Makan malam berakhir, kegelisahan ayah dan ibu Rania pun sirna, Berubah menjadi ketenangan. Ketiganya berhamburan meninggalkan meja makan, lalu beristirahat.
*keesokan harinya
Seperti biasa setiap pagi pukul sembilan Rania bergegas pergi menuju butik miliknya di antar oleh supir pribadinya. Meski Rania dilahirkan dari keluarga yang cukup kaya, Rania tak punya cukup keberanian untuk mengendarai mobil di jalan raya.

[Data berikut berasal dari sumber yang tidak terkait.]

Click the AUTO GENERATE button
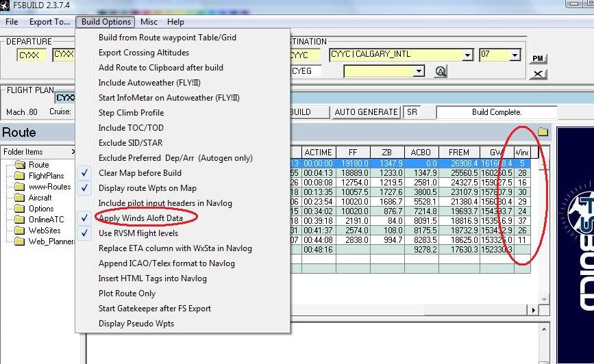The image size is (594, 364). (x=366, y=112)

Rania lebih memilih menyerahkan tugas menyetir kepada supir pribadinya.
" Pak ferdi, tolong masukan barang-barang yang ada didepan pintu kamar saya kedalam bagasi yah. " pinta Rania kepada supir pribadinya.

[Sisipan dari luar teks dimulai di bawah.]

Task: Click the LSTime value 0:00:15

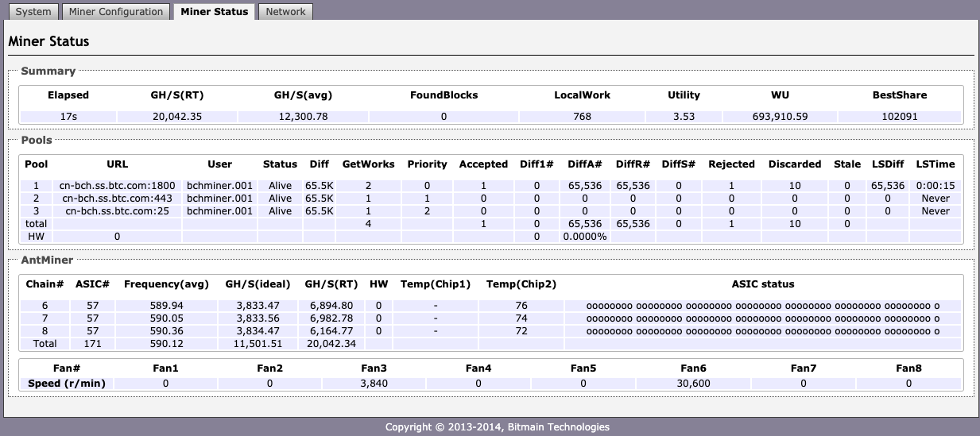Action: (935, 186)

Ferdian, laki-laki berumur 40 tahun yg sudah bekerja bersama Rania 2 tahun lalu adalah supir pribadi Rania yang pernah menolong Rania ketika terserempet motor dua tahun lalu di area luar kampus Rania. Ferdian sebenarnya dulu adalah seorang supir taksi yang biasa mangkal di depan kampus Rania, dari situlah Rania mengenal ferdian dan merasa berhutang budi pada ferdian lalu mengajak ferdian untuk bekerja bersamanya.
" Iya nona " Jawab ferdian singkat sambil bergegas pergi mengambil barang-barang tersebut dan memasukannya kedalam bagasi.
Sementara itu, Rania sudah berada di dalam mobil sambil merapikan rambut pendek sebahu dengan poni samping dan membiarkan rambutnya selalu terurai hingga menjadikannya tampak cantik dan elegan.
" Nona, semua barang sudah ku letakkan didalam bagasi, apa masih ada lagi? " tanya ferdian, memastikan bahwa semua sudah siap.
" Tidak ada pak, mari kita berangkat! " jawab Rania singkat sambil memerintah untuk segera pergi.
" Iya nona. " Timpal Ferdian, langkahnya menuju pintu mobil lalu memegang gagang pintu mobil dan membukanya lalu masuk.
Keduanya bergegas menuju mobil yang sudah di parkir di depan teras rumah oleh ferdian, langkahnya cepat dan menjulurkan tangannya memegang gagang pintu mobil. Lalu masuk ke dalam.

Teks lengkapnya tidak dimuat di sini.